> **EXERCISE BRIEF**: Copy out the lines from the line with "Task: Select the Separator library object" through the last line, both included, and substitute "Choose" for "Select" with nothing else changed. Leave the pictures out.

> **Text and element pointing lines**:

........

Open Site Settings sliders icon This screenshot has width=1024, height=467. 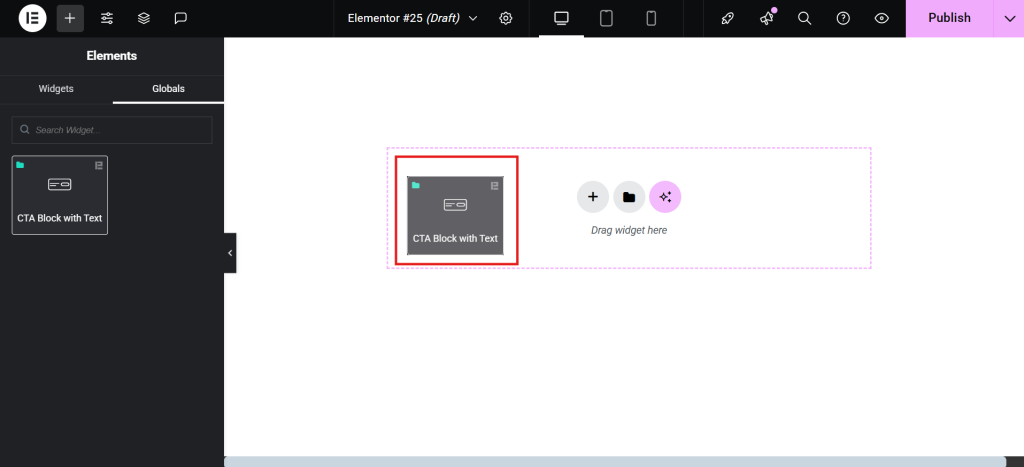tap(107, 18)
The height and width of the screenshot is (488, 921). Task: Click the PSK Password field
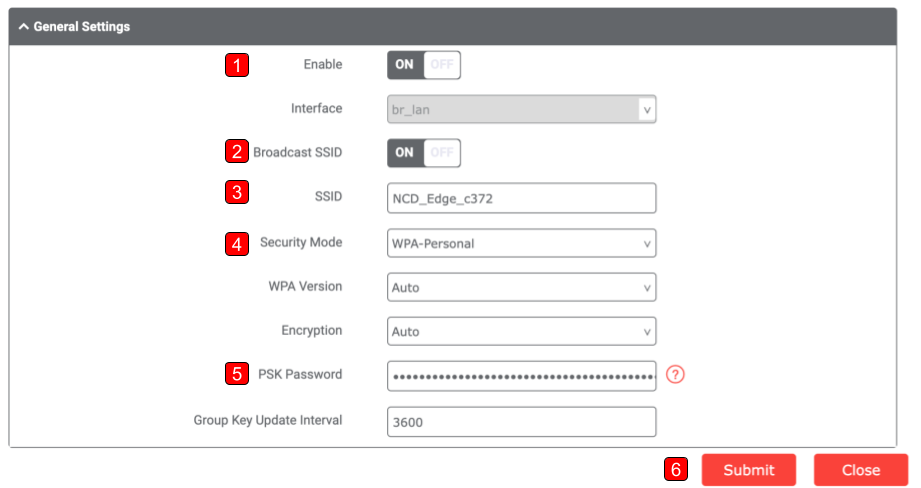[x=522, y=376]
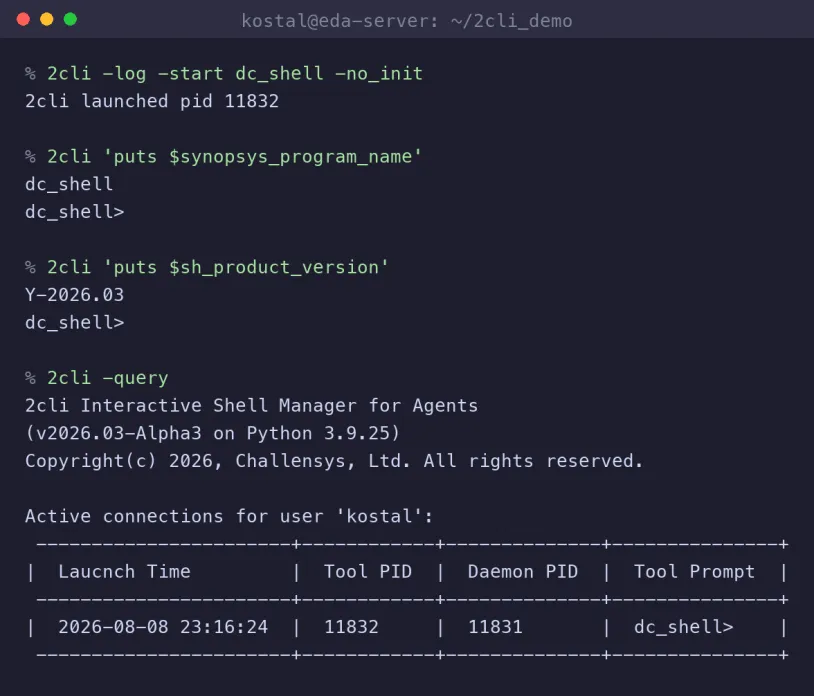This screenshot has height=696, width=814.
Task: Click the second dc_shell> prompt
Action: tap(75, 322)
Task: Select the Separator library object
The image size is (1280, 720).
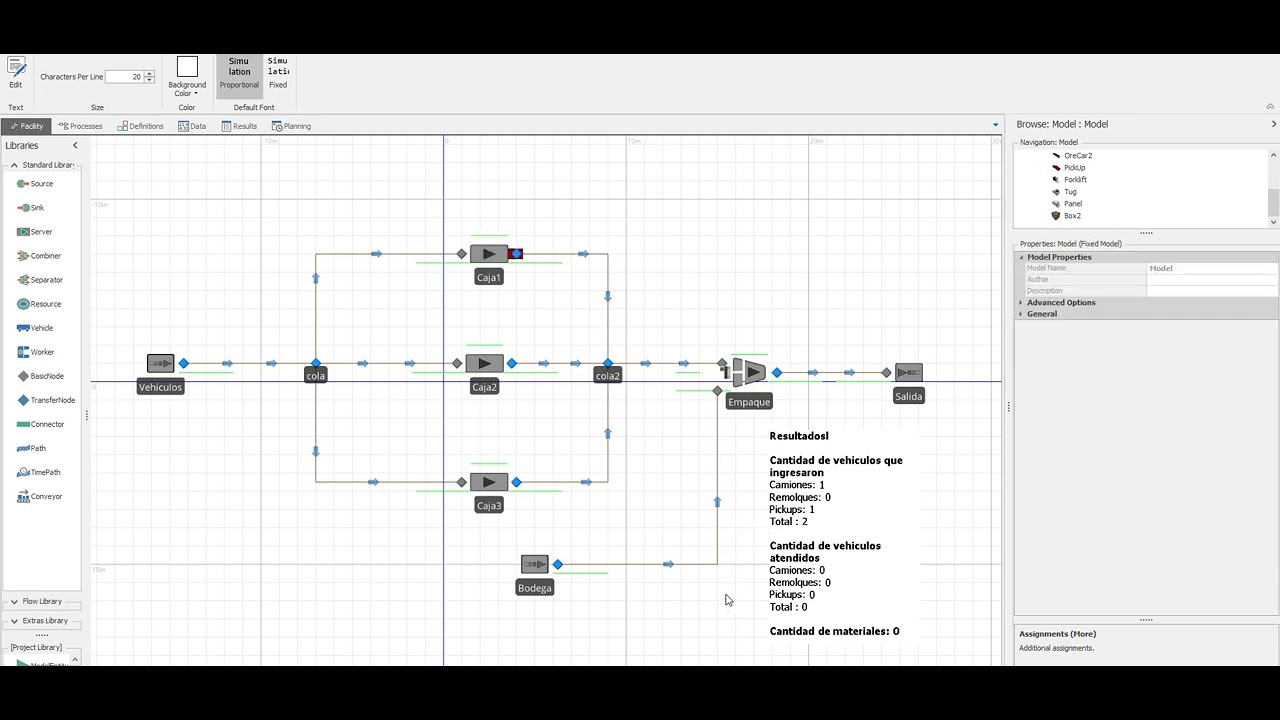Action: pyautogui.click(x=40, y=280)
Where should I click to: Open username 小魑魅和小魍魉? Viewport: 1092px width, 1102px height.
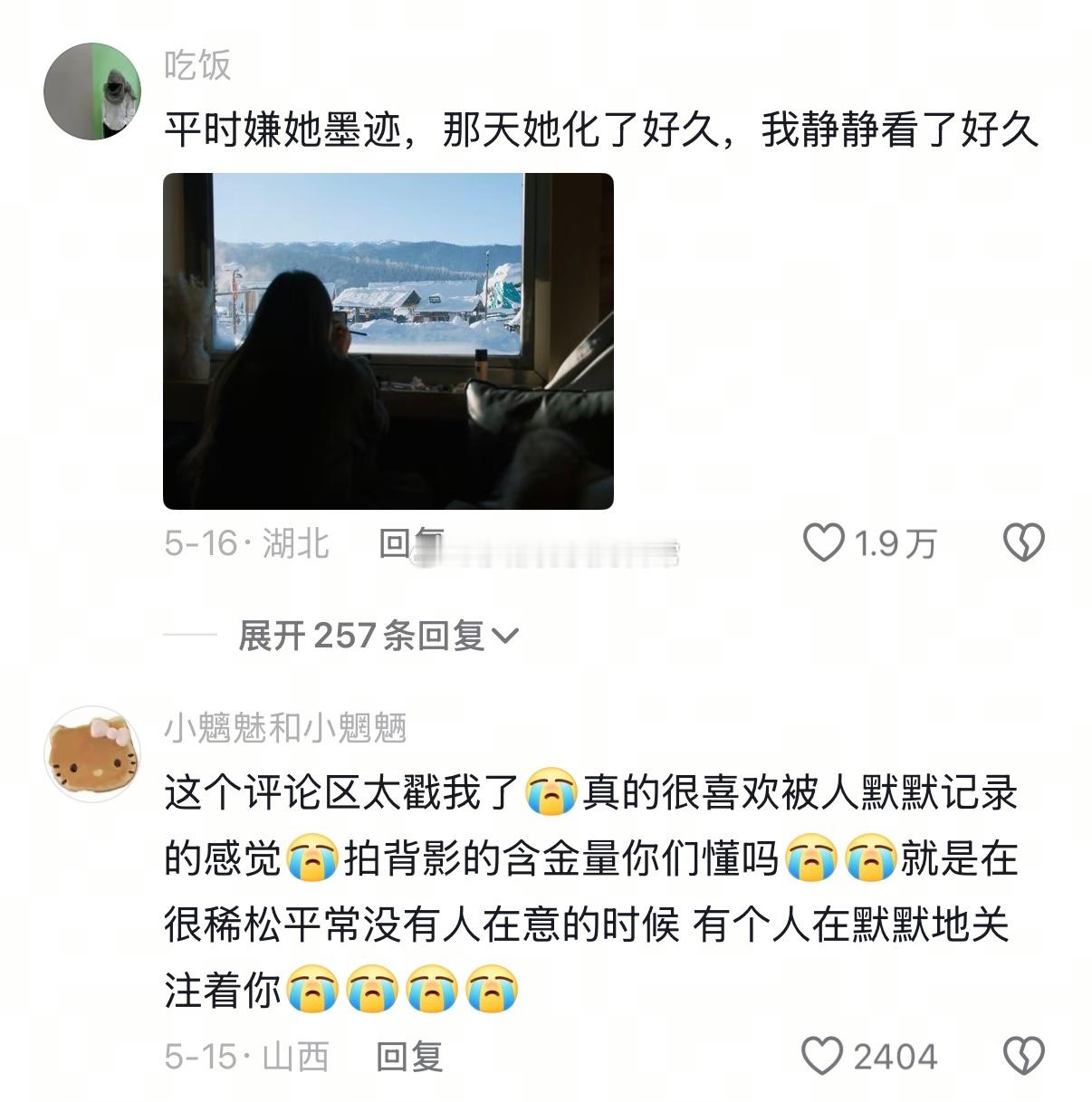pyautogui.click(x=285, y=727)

........

> **OUTPUT FOR THIS EXERCISE**:
Task: Choose the Separator library object
The image size is (1280, 720).
Action: pyautogui.click(x=40, y=280)
Where should I click to: Open username 小魑魅和小魍魉? Viewport: 1092px width, 1102px height.
pyautogui.click(x=285, y=727)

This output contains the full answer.